PROBLEM ->
Every record, apart from its pictures, should be repeated exactly.

[Dataset entries]
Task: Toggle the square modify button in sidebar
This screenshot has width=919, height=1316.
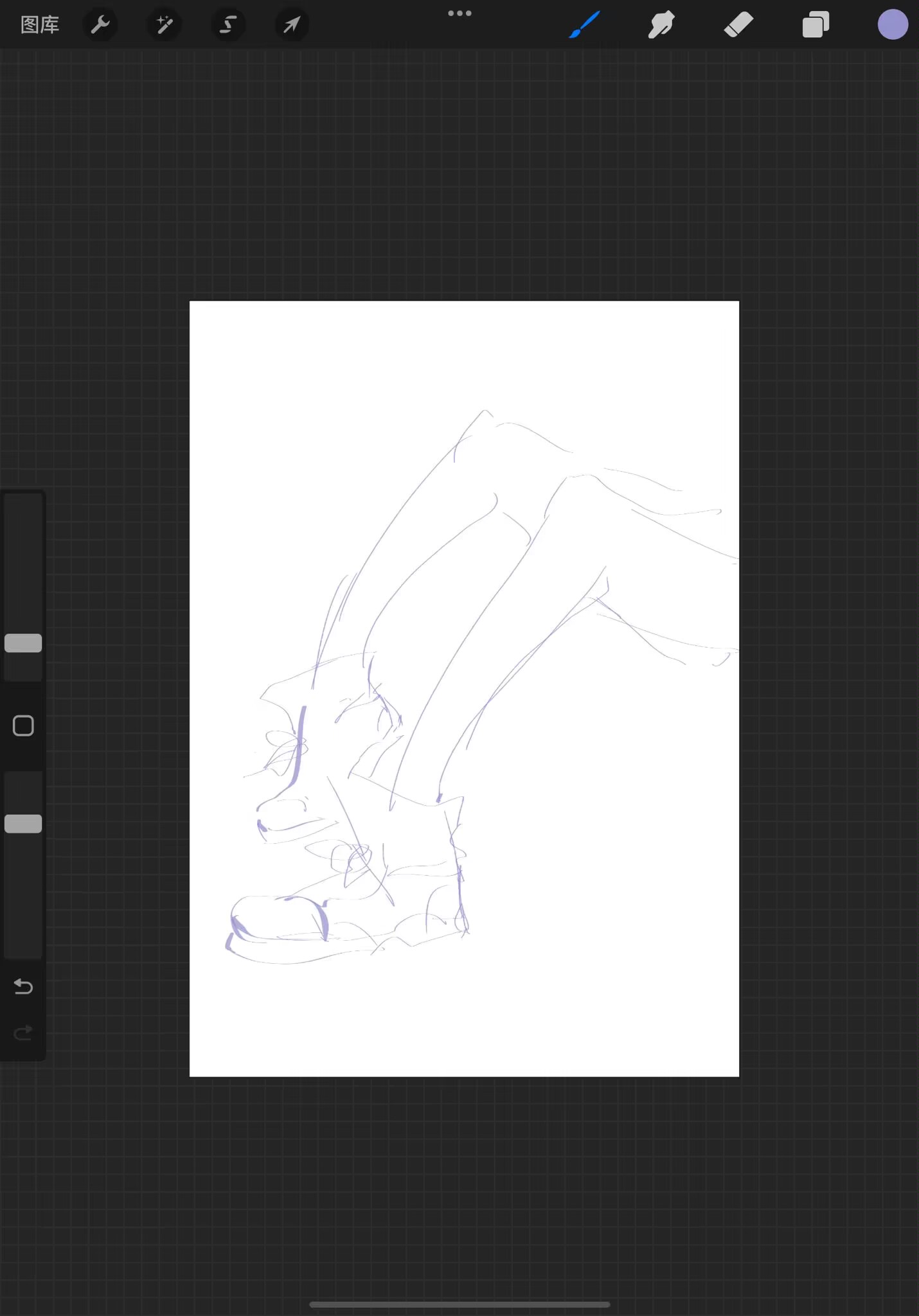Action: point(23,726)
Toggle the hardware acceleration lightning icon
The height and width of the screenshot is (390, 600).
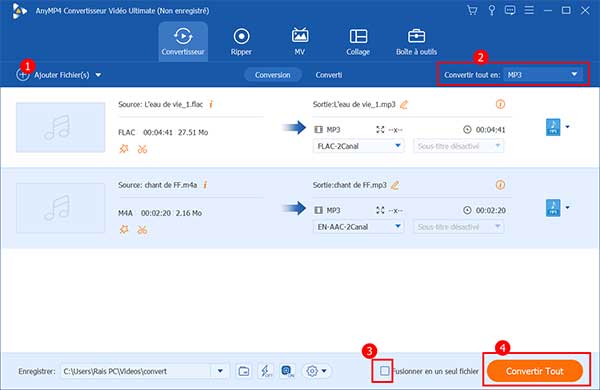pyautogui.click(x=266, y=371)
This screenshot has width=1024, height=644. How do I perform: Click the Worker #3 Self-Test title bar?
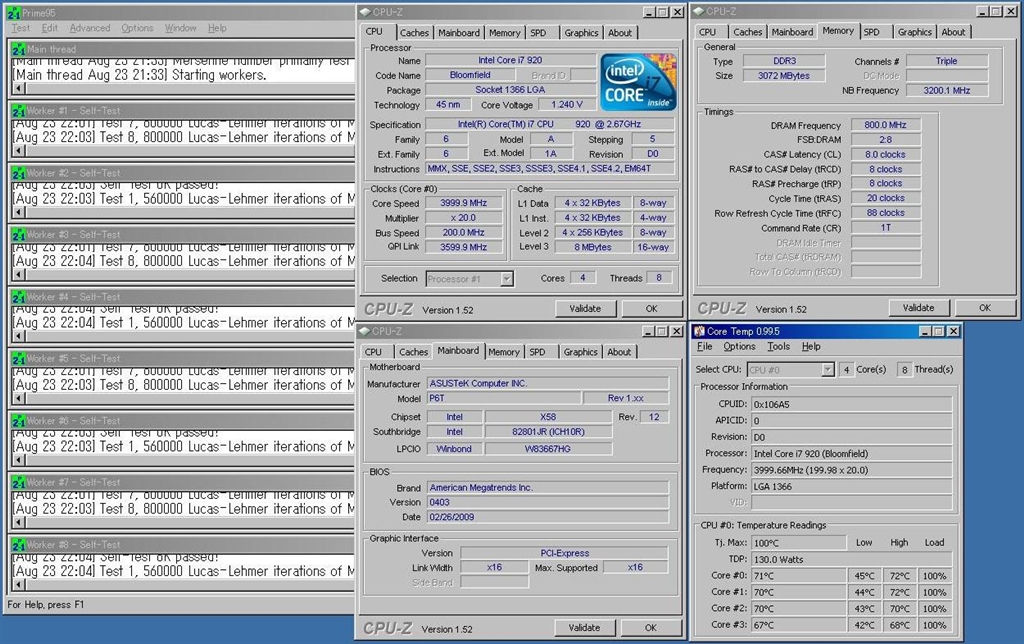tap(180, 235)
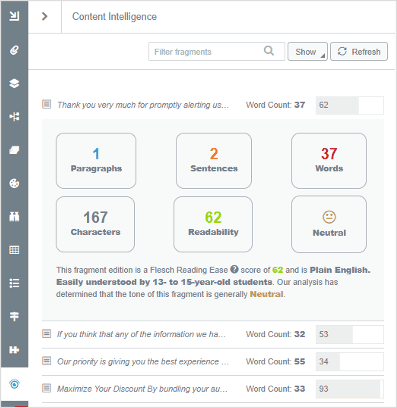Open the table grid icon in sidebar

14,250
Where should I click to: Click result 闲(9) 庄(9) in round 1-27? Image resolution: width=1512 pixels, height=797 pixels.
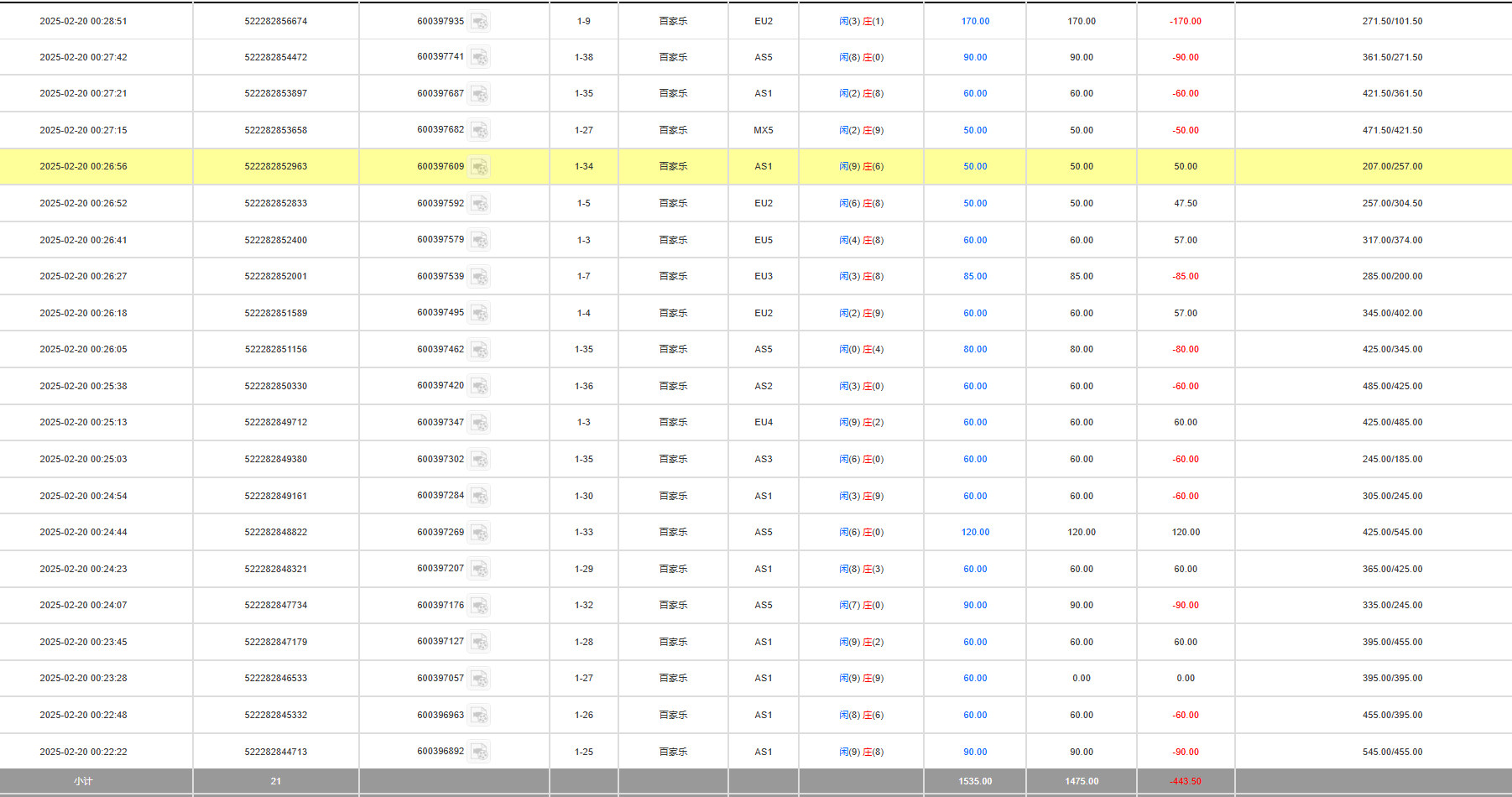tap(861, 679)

TASK RESPONSE ->
Task: Toggle the square modify button in sidebar
This screenshot has width=919, height=1316.
Action: point(23,726)
Toggle the hardware acceleration lightning icon
The height and width of the screenshot is (390, 600).
pyautogui.click(x=266, y=371)
This screenshot has width=1024, height=644. How do I perform: Click the Worker #3 Self-Test title bar?
tap(180, 235)
Open the table grid icon in sidebar

14,250
Where should I click to: Click result 闲(9) 庄(9) in round 1-27? Image resolution: width=1512 pixels, height=797 pixels.
tap(861, 679)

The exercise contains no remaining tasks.